Tuesday, February 19, 2013

Why Do Bad Things Happen?

Today is the three-year anniversary (I try not to remember, but I haven't forgotten) of the Bad Teaching Day that let me to feel dismayed, and to write about this as an exercise in reflection, and as a service for other teachers of writing.

I was attacked for this (you can't imagine how badly, how horrifically, I was attacked; read my new book and find out) and, ultimately, I lost my job. Unfairly, of course--and after being told over and over that I was fine; I was blameless.

When this first happened, I felt only shock and sadness. I may have been in denial. Then, I was suddenly filled with outrage. How could such an unjust thing happen to me? Me--of all people! I try so hard to be good; I work so hard to help other people. And now this?

Classic, existential questions consumed me. What is the purpose of life? I thought it was, as Vikor Frankl, the famous psychiatrist, noted, to determine what one is meant to do (thus, finding both meaning and and purpose at the same time) and serve other people.  

I thought I was doing that as a teacher.



Why was I suffering now? Why was I driven out of my job? Why was I being publicly vilified for having a social conscience (read: being a Democrat)? I didn't deserve for any of this to happen. 

I couldn't make sense of it. Everywhere I looked, it seemed, I'd see pithy quotes such as, "Everything happens for a reason," or "Pain leads to growth."

How irritatingly inadequate those words are!

Quotes like those are easy to nod your head at until they happen to you. Then, I  guarantee you'll find those same ideas dismissive and offensive. 

It takes a long time to come to terms with traumatic experiences--if, indeed, we ever can. 

Why do bad things happen to good people? We may never know, so let's not pretend that we do. 
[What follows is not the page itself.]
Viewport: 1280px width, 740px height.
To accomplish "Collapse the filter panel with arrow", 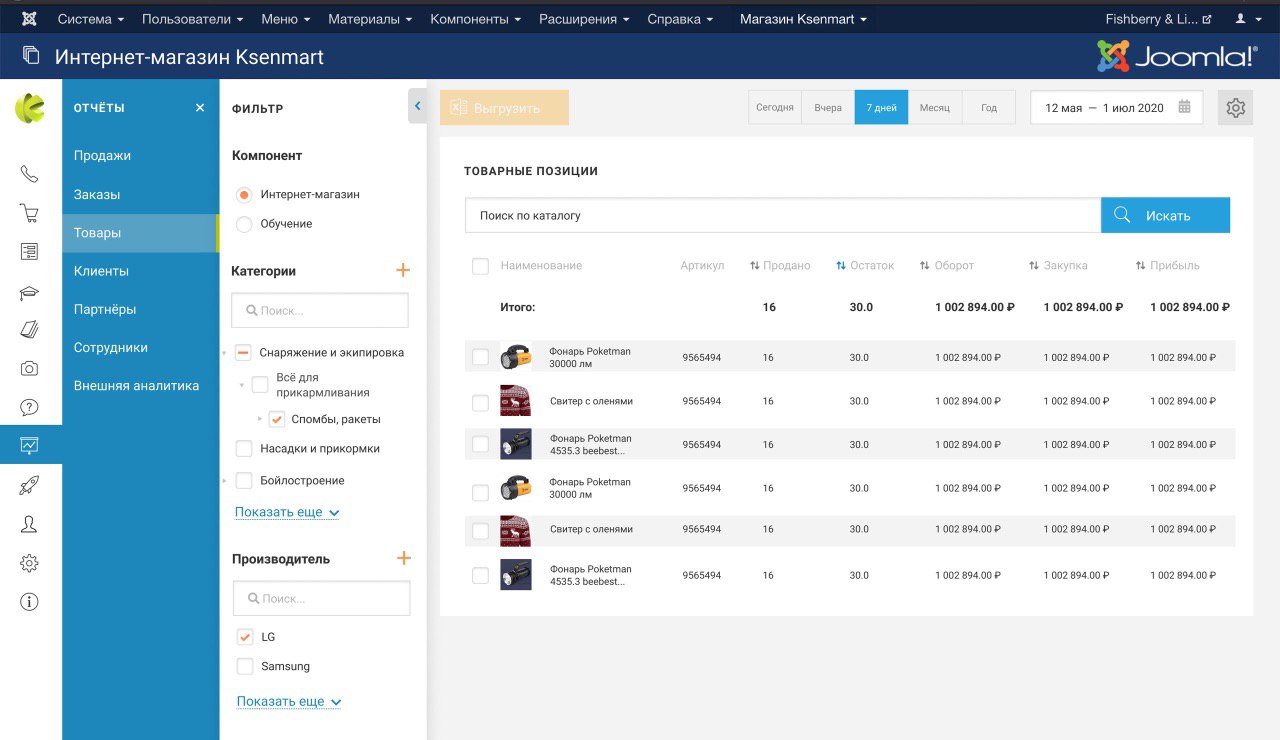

So how did I handle things? I wrote about them. I am a writer. I wasn't sure I should, for the sake of my health, write about the Hell I'd experienced, but I did it to rid myself of these painful memories, and I did it, I hoped, for the greater good.

As C.S. Lewis once said: "I have learned that while those who speak about their miseries usually hurt, those who keep silent hurt more."

Deep down, I knew Lewis was correct. And that is one big reason why I would not agree to keep silent and sign (as I was pressured to) any confidentiality agreement. Why should I protect people who'd deliberately, and savagely, hurt me if keeping silent would only hurt me more?

I also didn't sign because muzzling in itself is deeply offensive. I will never agree to be a party to my own oppression. What self-respecting woman would?

Am I still angry about what happened? Not really. Not like I was. I can't say I have "forgiven," but I won't let myself stew about this horrible experience. Nevertheless, I did feel angry all over again when I was writing Too Cool for School: A Memoir.  Not that it's an angry book; it's not. It's just difficult to relive a trauma by writing about it. 

Writing Too Cool re-opened, at times, a wound that had barely closed. The chest pain I felt when I was attacked suddenly returned, as did the headaches, and the outrage. 

One thing I did not feel anymore was hopeless. I knew I had to finish the book and release it to the world.

My story is not about me anymore; it's about other teachers. It's about helping people by sharing my ideas and my experiences. I am not even thinking about this story, for the most part, except when I am reminded what day it is. 

Three years ago, It Happened. 

Three years since It Happened, I am in a good place.

I am getting notes from around the world right now about the usefulness of my memoir, and I am so glad to know that what hurt me can yet help others.

"Thank you for writing this important book," more than one person has said to me.

But I don't care about thank-yous, necessarily. I care about helping, about sharing important ideas.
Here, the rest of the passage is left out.